* [The task]:
In the listing, swap "stopwatch" for "timer" in the stretch from the line containing "The width and height of the screenshot is (793, 367)." through the line containing "pos(49,164)". Return only those lines, with everything else left as it is.

* [Records provided]:

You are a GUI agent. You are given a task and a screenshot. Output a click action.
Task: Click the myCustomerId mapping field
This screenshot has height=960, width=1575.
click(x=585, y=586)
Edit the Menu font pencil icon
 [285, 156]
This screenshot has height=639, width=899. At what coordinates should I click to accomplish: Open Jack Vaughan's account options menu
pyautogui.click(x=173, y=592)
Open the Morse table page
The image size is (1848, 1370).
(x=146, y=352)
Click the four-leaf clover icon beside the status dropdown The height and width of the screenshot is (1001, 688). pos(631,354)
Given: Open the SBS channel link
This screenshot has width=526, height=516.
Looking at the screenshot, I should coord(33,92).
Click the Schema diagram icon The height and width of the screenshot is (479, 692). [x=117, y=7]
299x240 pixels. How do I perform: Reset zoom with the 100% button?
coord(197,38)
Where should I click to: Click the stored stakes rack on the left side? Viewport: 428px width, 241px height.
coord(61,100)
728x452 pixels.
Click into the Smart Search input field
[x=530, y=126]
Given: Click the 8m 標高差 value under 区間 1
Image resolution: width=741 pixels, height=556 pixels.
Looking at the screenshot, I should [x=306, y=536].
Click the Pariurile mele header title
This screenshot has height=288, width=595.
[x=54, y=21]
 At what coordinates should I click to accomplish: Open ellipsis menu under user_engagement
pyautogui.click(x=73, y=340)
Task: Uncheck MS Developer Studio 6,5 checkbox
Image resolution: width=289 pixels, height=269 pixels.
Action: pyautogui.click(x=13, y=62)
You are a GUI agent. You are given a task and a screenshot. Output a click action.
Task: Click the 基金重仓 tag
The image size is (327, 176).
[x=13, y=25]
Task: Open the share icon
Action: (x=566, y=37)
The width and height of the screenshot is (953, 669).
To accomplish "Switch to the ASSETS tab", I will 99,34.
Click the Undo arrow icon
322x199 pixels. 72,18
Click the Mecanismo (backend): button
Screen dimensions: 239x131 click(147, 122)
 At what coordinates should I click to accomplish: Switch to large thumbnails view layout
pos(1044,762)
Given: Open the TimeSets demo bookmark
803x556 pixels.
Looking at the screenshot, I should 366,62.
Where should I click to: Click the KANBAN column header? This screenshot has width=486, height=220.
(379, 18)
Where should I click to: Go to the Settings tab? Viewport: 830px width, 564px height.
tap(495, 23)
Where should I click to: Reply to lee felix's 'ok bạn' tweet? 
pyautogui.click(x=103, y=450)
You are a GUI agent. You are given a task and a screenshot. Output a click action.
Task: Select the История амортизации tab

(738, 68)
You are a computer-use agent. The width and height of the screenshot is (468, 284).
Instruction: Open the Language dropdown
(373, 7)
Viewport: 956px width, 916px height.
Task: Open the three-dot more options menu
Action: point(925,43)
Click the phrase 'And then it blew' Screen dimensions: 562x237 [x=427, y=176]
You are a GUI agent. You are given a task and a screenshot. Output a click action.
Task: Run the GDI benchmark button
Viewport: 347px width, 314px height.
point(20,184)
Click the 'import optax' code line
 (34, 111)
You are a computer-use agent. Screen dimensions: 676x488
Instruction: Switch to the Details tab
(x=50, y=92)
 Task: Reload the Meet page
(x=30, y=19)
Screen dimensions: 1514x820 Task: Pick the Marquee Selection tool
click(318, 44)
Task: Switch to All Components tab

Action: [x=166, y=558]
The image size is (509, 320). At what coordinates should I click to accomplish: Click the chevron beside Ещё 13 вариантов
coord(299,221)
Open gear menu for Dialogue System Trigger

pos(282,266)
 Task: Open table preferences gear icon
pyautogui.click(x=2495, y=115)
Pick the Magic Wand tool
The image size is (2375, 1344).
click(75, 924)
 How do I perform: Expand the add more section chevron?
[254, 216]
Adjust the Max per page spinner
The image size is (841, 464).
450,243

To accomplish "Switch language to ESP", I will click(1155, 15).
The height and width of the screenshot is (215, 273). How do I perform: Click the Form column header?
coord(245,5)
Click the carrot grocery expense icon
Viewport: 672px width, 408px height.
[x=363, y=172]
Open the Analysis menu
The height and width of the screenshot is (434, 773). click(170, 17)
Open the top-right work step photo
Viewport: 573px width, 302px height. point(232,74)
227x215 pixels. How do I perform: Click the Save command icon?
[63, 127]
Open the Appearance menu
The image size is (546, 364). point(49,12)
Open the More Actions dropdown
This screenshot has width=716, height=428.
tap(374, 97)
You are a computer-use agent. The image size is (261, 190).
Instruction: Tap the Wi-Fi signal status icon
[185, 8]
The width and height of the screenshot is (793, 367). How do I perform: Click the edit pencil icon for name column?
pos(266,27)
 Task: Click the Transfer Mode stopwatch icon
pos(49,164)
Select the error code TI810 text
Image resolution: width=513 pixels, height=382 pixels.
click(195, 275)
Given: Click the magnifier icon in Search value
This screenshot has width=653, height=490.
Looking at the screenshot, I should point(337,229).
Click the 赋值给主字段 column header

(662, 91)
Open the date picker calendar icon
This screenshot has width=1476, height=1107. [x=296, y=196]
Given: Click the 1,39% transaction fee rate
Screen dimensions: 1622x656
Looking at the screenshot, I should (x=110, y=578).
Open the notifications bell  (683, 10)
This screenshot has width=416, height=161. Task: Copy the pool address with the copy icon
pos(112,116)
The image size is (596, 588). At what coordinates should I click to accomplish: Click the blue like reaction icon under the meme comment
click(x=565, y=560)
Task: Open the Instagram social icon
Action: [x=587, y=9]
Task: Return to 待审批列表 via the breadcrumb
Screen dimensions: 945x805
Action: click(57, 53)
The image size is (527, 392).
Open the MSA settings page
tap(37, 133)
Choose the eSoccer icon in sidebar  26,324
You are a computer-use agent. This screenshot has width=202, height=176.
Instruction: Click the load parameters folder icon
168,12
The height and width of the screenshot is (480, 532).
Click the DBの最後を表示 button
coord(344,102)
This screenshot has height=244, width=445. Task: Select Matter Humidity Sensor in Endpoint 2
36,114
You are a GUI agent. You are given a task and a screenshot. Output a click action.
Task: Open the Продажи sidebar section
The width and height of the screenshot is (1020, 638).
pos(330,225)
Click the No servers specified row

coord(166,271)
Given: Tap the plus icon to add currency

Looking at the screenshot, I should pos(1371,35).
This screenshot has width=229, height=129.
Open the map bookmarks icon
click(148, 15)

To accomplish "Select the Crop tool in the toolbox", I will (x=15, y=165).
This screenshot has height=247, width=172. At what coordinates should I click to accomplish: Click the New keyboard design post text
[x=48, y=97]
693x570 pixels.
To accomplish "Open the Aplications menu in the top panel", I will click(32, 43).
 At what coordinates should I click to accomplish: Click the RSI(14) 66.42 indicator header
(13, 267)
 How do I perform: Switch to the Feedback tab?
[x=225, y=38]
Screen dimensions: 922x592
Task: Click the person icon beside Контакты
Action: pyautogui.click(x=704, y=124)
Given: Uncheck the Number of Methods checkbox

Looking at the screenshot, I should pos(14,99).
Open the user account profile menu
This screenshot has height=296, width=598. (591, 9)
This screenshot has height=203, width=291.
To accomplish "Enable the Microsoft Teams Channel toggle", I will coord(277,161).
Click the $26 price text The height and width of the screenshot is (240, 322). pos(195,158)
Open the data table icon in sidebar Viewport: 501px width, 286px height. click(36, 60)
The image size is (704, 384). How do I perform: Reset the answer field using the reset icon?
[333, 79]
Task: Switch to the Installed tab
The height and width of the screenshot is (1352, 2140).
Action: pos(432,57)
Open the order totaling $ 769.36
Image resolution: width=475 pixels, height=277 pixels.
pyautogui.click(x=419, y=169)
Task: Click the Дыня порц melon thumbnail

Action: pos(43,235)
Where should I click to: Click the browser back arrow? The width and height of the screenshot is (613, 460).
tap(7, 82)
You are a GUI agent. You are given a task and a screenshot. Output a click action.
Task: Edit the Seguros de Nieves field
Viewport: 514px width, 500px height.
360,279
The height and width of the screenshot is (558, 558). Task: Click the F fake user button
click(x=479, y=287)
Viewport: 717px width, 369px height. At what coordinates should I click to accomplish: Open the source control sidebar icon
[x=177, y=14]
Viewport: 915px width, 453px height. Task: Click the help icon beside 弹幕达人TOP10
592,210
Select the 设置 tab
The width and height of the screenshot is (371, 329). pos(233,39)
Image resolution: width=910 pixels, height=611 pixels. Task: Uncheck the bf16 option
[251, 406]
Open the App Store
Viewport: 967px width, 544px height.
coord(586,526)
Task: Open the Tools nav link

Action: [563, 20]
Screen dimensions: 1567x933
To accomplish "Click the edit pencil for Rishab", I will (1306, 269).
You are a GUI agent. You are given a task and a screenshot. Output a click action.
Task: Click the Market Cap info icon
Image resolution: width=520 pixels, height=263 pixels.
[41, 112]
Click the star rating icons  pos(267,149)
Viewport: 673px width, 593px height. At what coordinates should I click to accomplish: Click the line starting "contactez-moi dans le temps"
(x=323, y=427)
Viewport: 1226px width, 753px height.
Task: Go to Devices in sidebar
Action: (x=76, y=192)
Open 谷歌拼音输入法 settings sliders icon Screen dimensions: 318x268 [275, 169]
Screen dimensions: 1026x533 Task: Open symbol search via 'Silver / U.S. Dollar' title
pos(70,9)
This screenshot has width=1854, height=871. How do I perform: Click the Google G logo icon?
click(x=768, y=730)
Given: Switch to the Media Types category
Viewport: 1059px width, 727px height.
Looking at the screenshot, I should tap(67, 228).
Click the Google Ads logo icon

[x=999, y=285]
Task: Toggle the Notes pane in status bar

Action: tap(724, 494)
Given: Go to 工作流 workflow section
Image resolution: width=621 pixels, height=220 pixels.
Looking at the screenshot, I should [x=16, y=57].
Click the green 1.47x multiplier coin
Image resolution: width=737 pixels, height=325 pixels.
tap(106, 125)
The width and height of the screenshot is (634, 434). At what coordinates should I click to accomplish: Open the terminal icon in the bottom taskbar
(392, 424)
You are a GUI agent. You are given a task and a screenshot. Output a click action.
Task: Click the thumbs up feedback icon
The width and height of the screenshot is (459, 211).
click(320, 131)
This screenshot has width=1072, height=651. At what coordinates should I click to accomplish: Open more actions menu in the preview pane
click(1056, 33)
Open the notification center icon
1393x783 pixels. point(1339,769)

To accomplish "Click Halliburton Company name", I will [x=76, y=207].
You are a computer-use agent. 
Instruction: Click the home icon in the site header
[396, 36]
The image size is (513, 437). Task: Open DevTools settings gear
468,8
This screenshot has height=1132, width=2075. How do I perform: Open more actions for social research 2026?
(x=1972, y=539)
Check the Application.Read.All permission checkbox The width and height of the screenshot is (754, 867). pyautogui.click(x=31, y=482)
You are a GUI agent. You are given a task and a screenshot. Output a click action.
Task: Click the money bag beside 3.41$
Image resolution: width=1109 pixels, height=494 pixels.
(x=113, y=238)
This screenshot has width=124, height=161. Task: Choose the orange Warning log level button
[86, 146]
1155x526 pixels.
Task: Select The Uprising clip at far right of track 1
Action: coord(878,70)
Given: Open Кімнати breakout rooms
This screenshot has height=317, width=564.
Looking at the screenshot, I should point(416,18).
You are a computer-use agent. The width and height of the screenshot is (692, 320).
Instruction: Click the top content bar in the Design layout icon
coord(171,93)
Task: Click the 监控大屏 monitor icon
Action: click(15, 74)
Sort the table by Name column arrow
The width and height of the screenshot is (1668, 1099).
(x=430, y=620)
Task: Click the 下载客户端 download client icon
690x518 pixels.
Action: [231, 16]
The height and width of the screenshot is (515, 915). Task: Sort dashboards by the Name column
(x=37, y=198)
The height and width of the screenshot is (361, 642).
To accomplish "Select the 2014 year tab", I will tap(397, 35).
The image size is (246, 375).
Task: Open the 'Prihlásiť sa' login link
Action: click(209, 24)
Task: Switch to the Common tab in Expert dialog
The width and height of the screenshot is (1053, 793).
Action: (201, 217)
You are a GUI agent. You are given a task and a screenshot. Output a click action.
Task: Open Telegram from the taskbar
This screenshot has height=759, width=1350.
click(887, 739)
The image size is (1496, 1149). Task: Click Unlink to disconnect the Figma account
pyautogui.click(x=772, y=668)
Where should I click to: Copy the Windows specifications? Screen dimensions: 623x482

* [Answer]:
The width and height of the screenshot is (793, 367). How do I perform: Click the edit pencil icon for name column?
pos(266,27)
 Task: Click the Transfer Mode timer icon
pos(49,164)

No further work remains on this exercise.